Piombino – Jindal: chiusa la trattativa sull’accordo di programma LE RISORSE DI REGIONE E MINISTERO LEGATE ALLA REALIZZAZIONE DEL FORNO ELETTRICO

Si è concluso il percorso dell’Accordo di Programma per la reindustrializzazione del sito di Piombino, che vede coinvolti istituzioni e azienda.

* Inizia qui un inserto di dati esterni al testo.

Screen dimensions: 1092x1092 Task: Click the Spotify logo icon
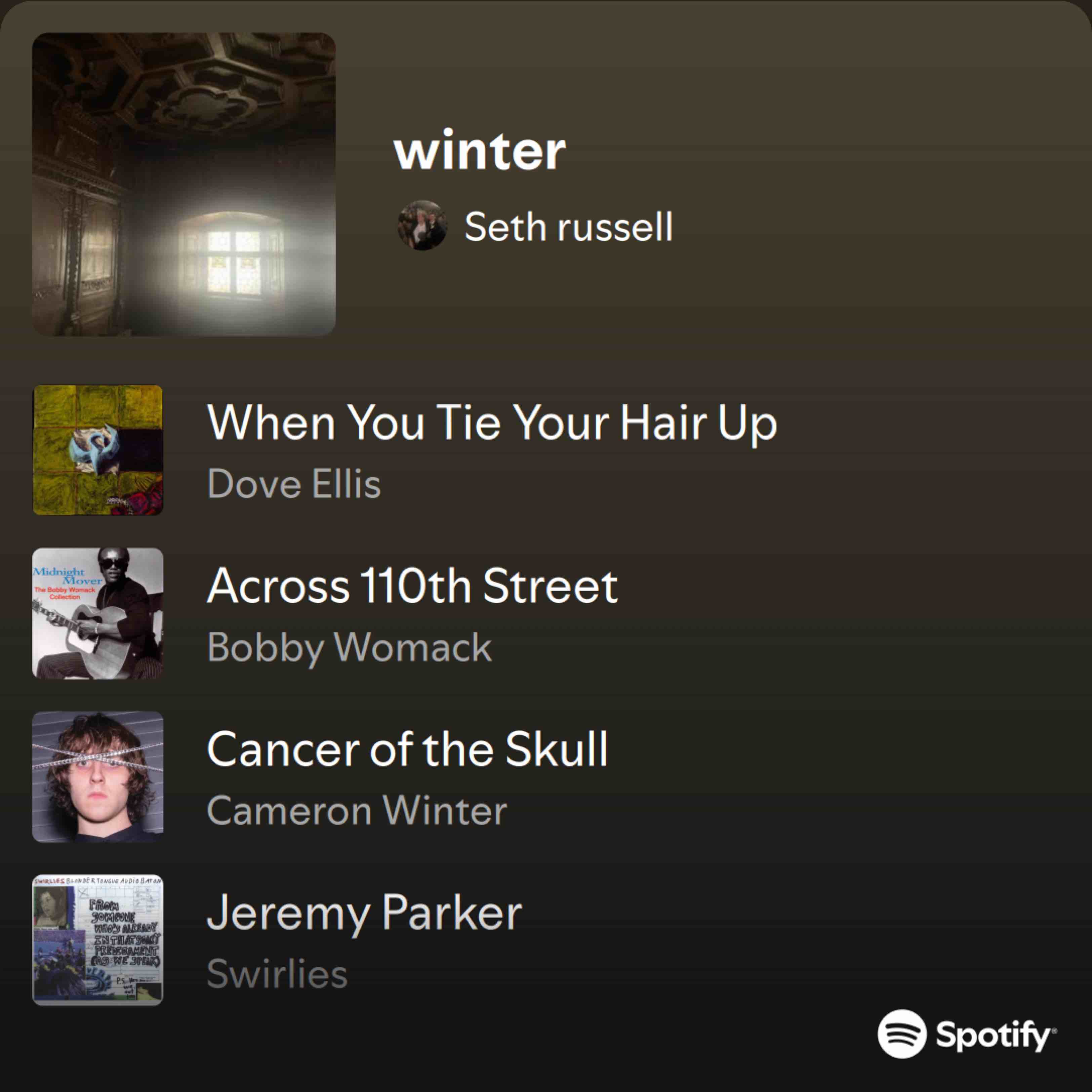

Al termine di due riunioni, la prima che ha visto la partecipazione del Comune di Piombino (con Stefano Ferrini), Agenzia del Demanio, Regione Toscana, Ministero Sviluppo economico, Ministero dell’ambiente, Autorità Portuale, Rappresentanti di Jindal e la seconda con le Organizzazioni Sindacali, è stato approvato lo schema di accordo che sarà firmato dalla nuova Aferpi dopo il perfezionamento dell’acquisto da parte di Jindal
Previsto un incontro lunedì 9 luglio tra l’amministrazione straordinaria e il Comitato di sorveglianza, mentre la chiusura della trattativa tra Cevital e Jindal si svolgerà tra il 16 e il 20 luglio. Le risorse messe a disposizione sono di 33 milioni di euro da parte del Mise, 30 della Regione Toscana sull’innovazione tecnologica, più le risorse per ricerca, sviluppo e formazione per i progetti presentati da Jindal. Queste risorse saranno legate alla 2° fase del piano industriale di Jindal ed alla realizzazione del forno elettrico. Altro punto dell’accordo è legato alle concessioni demaniali portuali. Quelle dell’ex Lucchini arriveranno fino a un massimo di 30 anni e saranno calibrate sul piano industriale di Jindal. Se l’azienda non metterà in atto la 2° fase del piano, le concessioni avranno una durata inferiore. Altre possibili aree da dare in concessione saranno sottoposte al diritto di opzione da esercitare entro 24 mesi.